Unrelated incidents can have consequences. On Monday, Paris Saint-Germain appointed Thomas Tuchel as their manager. On the same day, Roberto Mancini was confirmed as the Italy manager.
Perhaps soon, Mikel Arteta will get the Arsenal job, meaning Massimiliano Allegri will stay at Juventus.
It is a managerial version of musical chairs that could leave one man standing: Antonio Conte.
One of the world’s elite managers faces the prospect of being unemployed next season. If he had an escape strategy from Stamford Bridge, routes are being blocked by his peers, taking – or, in Allegri’s case, remaining in – the posts he was tipped to fill.
Meanwhile, Conte’s reign at Chelsea appears likely to end after Saturday's FA Cup final. He has a year remaining on his contract, but a fractious season of underachievement scarcely suggests he will complete it.
His compatriot Mancini may offer an unwanted precedent: his relationship with his employers and his players broke down as he failed to retain the title with Manchester City in 2013. He was dismissed after an FA Cup defeat.
Should another Italian exit in ignominious fashion, Chelsea’s most decorated manager may be satisfied. Conte was a rare man to take Jose Mourinho on at his own game, coining a memorable, derogatory soundbite last summer.
He warned of the dangers of a "Mourinho season", referencing Chelsea's slide to 16th place after their 2015 Premier League title win. Given a track record Mourinho is increasingly fond of referencing – two Uefa Champions Leagues, eight league titles – it was a remarkable reinterpretation to make him a byword for failure.
Their exchanges have been vitriolic at times this season, especially when Conte suggested the older man had senile dementia, but the Portuguese is entitled to point out that, even without remaining champions, there are different types of Mourinho seasons.
In the third year of his first spell at Stamford Bridge, his side finished second and won both the 2007 FA and League Cups.

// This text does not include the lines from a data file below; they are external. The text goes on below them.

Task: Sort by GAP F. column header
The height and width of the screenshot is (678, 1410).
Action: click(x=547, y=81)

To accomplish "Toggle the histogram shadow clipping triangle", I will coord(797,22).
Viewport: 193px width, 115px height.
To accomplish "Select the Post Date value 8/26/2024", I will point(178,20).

It is Mourinho's only FA Cup, but he has been a League Cup specialist. It is an area where their CVs differ dramatically. Conte has never won a major knockout competition as a manager. He lost last season's FA Cup final, getting outwitted by Arsene Wenger as his side underperformed.
His side were beaten again by Arsenal, albeit on penalties, in August's Community Shield. It would have a certain symbolic value if his season was bookended by Wembley defeats. Certainly it has the feel of Conte's last stand.
The way his players performed – or did not – in Sunday's 3-0 loss at Newcastle United, abandoning all chance of a top-four finish, suggests he is increasingly isolated, a man whose leaving will not be mourned.
And yet Conte’s awkward sophomore year has nonetheless been notable for some significant triumphs in which he has been pivotal. Away wins at Tottenham Hotspur and Atletico Madrid were two, November’s 1-0 victory over Mourinho’s Manchester United another.
It featured the 3-5-1-1 formation Conte has adopted for major games, tinkering with his title-winning formula of 3-4-2-1. It was sealed by an Alvaro Morata goal.
However, Morata is likely to begin the reunion on the bench. The floundering fortunes of the £58 million (Dh288m) man indicate that, as the two clubs pursued the same strikers, United got the better deal in buying Romelu Lukaku.
Conte has lamented the loss of Nemanja Matic, who will anchor Mourinho’s midfield, while his Chelsea replacement Tiemoue Bakayoko has represented a major disappointment since his £40m move. Mourinho got more of his preferred recruits than Conte.
Transfers have formed the basis of many of the Italian’s gripes. Now it is hard to escape the feeling the next prominent departure from Stamford Bridge will be him. The difference is he has nowhere to go.
Yet if this is arrivederci - goodbye - after two seasons of dramatic progression and bad-tempered regression, it is with a chance to ensure this kind of "Conte season" ends on a high.